I had an interesting conversation yesterday afternoon with my youngest, Tom. I randomly asked him what he would do if left to his own devices for a day in the house and had to sort out his own meals. His eyes lit up, and I imagined his mind to be racing with thoughts of Kevin in Home Alone and just how exciting that scenario might be! I was very pleasantly surprised though when he put together a brilliantly thought out day of meals, which was nicely balanced and took into account which cupboards he could reach and what equipment he might need!
Breakfast was his favourite cereal, easy peasy, “with plenty of extra raisins added”. For some reason he said he’d pour himself a “massive portion” – just because he could! He considered whether he might be able to manage to make a banana berry smoothie and immediately reeled off the list of ingredients, but decided, on balance that the hand blender might be just that bit too dangerous for him to operate completely on his own (phew!).
For lunch, he decided that sweetcorn was easy because he knows where we keep the tin opener, he added carrot sticks and houmous because he “really enjoys peeling carrots” and “houmous doesn’t need to be cooked”.
For dinner he wondered whether a jacket potato might be a good idea filled with cheese, grated of course (what is it about a cheese grater that makes every child’s eyes light up, that is of course, until they succumb to their first grating injury!) and some more sweetcorn, because “it would already be open from earlier!” I wondered how he was planning to cook the potato, since we don’t have a microwave, yet he assured me that “the potatoes at school are served raw”, and that all would be fine! Fortunately, I managed to persuade him that the potatoes at school probably are in fact cooked but have maybe just been left out to cool for a bit too long so he settled on a cheese sandwich and a yoghurt instead. He then added some of his Easter chocolate as a dessert.
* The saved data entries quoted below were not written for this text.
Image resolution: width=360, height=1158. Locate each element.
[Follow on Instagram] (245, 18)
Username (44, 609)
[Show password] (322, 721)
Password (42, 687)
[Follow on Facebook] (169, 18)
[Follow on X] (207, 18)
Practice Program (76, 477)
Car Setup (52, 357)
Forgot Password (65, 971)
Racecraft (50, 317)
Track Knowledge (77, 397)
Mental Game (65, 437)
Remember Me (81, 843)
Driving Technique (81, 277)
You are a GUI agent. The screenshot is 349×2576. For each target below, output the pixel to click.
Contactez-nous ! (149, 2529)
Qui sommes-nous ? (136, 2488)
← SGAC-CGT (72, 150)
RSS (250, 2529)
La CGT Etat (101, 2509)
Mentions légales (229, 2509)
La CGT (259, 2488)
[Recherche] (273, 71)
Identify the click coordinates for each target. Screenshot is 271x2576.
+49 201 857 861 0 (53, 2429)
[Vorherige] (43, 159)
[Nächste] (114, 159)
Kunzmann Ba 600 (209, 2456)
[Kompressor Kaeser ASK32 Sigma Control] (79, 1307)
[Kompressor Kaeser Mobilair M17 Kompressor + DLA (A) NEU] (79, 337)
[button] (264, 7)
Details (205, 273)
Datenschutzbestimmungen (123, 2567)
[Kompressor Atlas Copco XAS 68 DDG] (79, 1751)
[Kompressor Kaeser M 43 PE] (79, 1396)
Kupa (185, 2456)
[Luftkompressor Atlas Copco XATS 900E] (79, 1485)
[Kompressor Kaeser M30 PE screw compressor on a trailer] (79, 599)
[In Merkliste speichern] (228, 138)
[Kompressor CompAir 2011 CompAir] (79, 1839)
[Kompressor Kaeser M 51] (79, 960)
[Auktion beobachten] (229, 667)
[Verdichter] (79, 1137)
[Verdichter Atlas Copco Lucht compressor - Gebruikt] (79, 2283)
He seemed to really enjoy the thought of sorting out his own meals for the day and I found his answers both hilarious and also pretty rewarding. So we’ve decided that we’ll do a trial run on Saturday, whereby Tom and his big sister, Amelie will plan and make their own lunch, completely on their own. Of course, I’ll be keeping a keen watchful eye on them for safety reasons but will do my best to leave it completely up to them. Watch this space to see how we get on!
Why not get involved and let your children (safely) take control over a meal – you might be surprised what they come up with – I’d love to hear (and see!) how you get on!